- **The problem**
In the listing below, take the part that opens with the line containing "Select the ellipse" and closes with the line containing "tap(746, 304)", and write it out again with "Japan" changed to "Canada" and nothing else altered.

- **Listed records**
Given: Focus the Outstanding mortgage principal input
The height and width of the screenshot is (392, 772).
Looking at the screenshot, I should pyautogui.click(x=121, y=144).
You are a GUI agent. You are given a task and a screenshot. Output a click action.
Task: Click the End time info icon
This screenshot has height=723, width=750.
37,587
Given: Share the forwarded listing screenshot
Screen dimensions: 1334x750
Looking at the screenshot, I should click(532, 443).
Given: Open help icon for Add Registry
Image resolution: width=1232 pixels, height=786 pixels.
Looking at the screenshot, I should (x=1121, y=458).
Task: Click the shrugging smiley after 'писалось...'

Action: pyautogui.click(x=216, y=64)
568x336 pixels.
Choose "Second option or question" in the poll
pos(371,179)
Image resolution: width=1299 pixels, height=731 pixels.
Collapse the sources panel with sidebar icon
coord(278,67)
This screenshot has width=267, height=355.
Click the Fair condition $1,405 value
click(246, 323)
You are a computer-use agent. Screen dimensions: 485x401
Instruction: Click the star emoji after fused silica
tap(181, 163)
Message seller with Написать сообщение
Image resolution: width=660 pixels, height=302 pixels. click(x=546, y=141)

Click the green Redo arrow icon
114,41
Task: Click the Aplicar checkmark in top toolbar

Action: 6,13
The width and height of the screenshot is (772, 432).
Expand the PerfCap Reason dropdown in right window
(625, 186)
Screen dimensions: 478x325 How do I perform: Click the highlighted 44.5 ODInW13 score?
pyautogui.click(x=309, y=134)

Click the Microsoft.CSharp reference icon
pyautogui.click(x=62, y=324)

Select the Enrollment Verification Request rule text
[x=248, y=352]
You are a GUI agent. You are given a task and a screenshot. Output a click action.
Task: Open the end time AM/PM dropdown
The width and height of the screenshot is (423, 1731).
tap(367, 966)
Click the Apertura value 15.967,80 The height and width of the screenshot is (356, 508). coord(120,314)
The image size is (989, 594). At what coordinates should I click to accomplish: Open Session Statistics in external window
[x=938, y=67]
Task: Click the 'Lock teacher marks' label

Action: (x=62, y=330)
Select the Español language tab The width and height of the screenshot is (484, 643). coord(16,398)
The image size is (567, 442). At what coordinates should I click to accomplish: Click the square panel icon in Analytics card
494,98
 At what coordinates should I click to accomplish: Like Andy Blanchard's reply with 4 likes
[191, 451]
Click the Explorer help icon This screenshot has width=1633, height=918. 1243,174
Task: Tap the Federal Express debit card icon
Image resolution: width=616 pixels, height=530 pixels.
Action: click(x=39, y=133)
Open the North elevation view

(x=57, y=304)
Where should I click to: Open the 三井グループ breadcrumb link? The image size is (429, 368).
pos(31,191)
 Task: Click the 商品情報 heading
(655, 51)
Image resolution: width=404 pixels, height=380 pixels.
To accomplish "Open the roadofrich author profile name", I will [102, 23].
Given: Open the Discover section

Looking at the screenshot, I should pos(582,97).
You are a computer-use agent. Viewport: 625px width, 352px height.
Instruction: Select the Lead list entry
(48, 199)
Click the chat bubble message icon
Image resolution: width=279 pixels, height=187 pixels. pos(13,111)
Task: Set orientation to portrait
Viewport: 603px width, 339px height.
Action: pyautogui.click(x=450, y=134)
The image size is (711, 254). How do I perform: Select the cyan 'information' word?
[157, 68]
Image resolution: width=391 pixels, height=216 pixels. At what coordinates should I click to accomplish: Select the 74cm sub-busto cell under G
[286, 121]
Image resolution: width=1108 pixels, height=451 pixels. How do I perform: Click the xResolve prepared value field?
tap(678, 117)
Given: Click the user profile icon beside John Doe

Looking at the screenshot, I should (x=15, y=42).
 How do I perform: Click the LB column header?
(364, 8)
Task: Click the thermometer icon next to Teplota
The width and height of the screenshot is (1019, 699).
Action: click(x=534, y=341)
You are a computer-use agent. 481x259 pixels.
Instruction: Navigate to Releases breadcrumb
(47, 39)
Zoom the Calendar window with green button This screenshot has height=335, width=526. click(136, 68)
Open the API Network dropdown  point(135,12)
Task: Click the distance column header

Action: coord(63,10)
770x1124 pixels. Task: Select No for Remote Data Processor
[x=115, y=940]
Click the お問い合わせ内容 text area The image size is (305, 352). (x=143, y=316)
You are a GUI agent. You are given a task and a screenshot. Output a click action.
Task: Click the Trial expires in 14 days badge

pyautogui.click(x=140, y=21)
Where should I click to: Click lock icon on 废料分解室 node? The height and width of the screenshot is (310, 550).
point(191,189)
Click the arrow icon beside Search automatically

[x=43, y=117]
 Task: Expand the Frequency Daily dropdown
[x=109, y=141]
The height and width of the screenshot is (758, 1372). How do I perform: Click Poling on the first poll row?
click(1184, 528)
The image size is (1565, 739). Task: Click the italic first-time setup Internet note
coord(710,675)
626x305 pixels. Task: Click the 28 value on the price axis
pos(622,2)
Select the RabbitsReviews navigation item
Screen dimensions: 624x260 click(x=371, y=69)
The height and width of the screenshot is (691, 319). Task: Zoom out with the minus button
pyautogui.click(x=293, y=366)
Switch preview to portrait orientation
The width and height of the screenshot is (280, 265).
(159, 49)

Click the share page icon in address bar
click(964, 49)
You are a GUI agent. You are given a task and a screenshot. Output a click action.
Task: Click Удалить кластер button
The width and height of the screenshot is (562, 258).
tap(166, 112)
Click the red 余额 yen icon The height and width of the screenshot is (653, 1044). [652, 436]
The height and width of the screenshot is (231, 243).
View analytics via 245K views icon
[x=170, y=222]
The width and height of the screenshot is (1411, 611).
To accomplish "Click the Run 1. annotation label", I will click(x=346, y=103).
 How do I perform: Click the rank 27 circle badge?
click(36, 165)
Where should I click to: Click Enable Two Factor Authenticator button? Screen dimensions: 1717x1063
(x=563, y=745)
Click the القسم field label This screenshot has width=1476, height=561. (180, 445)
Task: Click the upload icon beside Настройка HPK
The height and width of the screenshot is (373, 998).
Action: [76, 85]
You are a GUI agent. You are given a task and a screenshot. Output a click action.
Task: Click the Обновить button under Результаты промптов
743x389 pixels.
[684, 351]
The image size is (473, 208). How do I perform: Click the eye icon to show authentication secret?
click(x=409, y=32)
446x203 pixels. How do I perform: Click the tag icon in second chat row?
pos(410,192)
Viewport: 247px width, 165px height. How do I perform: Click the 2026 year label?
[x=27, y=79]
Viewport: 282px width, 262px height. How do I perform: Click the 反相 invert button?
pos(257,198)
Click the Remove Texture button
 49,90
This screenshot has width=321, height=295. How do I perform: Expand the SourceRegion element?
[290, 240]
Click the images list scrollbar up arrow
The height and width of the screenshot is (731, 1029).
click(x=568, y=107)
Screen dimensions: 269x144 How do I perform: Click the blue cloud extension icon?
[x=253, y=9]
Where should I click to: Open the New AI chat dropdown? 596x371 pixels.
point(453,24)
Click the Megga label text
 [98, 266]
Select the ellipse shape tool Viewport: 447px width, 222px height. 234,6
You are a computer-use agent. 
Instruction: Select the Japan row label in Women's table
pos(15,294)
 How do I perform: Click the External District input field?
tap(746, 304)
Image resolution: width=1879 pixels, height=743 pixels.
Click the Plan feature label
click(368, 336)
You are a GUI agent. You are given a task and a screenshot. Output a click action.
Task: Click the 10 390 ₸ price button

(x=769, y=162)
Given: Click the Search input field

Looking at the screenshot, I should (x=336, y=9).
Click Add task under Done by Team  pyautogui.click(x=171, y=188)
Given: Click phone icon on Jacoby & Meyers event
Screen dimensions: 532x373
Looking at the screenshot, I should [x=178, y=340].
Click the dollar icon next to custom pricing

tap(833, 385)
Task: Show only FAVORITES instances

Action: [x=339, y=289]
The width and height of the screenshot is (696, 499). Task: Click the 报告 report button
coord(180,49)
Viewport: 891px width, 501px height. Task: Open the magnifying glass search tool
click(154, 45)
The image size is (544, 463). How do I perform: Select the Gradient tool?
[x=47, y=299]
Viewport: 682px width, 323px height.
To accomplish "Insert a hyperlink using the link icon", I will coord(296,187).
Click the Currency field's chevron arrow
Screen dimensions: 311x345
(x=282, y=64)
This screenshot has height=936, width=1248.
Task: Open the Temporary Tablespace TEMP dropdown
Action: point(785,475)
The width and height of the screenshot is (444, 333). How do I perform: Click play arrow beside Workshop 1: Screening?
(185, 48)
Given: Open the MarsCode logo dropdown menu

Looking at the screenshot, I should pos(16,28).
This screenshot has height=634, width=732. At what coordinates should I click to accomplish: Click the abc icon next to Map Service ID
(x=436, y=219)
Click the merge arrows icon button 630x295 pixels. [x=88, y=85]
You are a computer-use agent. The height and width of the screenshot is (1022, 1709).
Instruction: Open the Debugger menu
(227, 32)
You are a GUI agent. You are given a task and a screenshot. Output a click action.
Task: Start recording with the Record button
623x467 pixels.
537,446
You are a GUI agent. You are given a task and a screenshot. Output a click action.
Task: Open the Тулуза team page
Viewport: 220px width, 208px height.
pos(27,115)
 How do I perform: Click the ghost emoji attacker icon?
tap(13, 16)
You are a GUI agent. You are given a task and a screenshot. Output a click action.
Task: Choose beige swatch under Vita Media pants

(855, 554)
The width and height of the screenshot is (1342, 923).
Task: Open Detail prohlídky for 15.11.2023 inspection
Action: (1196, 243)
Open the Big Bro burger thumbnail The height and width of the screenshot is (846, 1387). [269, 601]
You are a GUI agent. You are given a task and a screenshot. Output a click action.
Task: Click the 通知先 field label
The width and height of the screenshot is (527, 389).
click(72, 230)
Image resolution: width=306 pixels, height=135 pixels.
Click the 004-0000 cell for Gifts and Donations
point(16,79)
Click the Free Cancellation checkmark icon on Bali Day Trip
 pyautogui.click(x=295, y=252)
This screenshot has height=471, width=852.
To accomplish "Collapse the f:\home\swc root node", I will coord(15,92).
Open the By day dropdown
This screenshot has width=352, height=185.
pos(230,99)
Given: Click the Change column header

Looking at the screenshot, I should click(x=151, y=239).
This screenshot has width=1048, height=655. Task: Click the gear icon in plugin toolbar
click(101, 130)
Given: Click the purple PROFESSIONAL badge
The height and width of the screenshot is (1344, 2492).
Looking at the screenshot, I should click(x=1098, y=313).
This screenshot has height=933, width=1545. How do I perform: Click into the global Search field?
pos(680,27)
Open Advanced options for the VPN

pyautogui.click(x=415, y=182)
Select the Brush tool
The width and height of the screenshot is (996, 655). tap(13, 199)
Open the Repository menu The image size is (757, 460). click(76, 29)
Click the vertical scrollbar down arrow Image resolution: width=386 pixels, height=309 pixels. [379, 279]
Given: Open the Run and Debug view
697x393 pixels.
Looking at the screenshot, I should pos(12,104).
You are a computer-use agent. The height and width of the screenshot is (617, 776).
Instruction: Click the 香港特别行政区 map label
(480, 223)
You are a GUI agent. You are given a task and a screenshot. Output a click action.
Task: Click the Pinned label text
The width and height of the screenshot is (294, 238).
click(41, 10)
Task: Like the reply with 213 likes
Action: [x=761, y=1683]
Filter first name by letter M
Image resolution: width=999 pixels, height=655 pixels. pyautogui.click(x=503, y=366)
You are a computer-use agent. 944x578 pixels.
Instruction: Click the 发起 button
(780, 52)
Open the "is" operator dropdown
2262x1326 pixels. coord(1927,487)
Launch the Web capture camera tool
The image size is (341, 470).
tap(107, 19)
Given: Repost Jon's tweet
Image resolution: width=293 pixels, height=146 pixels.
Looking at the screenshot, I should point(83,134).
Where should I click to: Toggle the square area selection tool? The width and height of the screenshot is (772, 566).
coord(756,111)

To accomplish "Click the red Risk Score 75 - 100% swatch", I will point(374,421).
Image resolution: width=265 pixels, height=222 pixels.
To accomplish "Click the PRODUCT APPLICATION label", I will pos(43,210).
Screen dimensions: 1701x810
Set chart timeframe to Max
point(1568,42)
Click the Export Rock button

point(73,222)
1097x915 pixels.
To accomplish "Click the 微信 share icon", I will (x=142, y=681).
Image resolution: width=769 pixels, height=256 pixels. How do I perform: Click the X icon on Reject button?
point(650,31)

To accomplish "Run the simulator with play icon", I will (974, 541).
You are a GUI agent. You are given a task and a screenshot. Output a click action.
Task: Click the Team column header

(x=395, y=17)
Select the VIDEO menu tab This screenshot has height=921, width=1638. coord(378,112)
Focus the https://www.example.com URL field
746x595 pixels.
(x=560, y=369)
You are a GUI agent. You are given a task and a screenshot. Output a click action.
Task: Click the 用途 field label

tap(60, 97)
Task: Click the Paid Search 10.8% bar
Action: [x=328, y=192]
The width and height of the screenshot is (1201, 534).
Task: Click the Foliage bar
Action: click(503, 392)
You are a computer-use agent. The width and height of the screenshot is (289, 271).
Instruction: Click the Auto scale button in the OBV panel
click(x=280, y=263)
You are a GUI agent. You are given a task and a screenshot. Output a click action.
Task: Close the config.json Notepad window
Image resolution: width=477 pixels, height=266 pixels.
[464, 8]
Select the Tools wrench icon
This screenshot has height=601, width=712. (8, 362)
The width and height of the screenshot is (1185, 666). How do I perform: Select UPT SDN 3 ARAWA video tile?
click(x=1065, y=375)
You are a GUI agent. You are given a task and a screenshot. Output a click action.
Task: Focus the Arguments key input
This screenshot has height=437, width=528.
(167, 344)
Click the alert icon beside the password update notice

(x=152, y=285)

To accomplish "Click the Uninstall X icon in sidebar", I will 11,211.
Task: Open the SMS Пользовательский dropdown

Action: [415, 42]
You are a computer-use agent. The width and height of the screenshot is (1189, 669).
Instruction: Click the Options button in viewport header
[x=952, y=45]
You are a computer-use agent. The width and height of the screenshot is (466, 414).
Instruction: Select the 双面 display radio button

- **Final result**
Select the ellipse shape tool Viewport: 447px width, 222px height. 234,6
You are a computer-use agent. 
Instruction: Select the Canada row label in Women's table
pos(15,294)
 How do I perform: Click the External District input field?
tap(746, 304)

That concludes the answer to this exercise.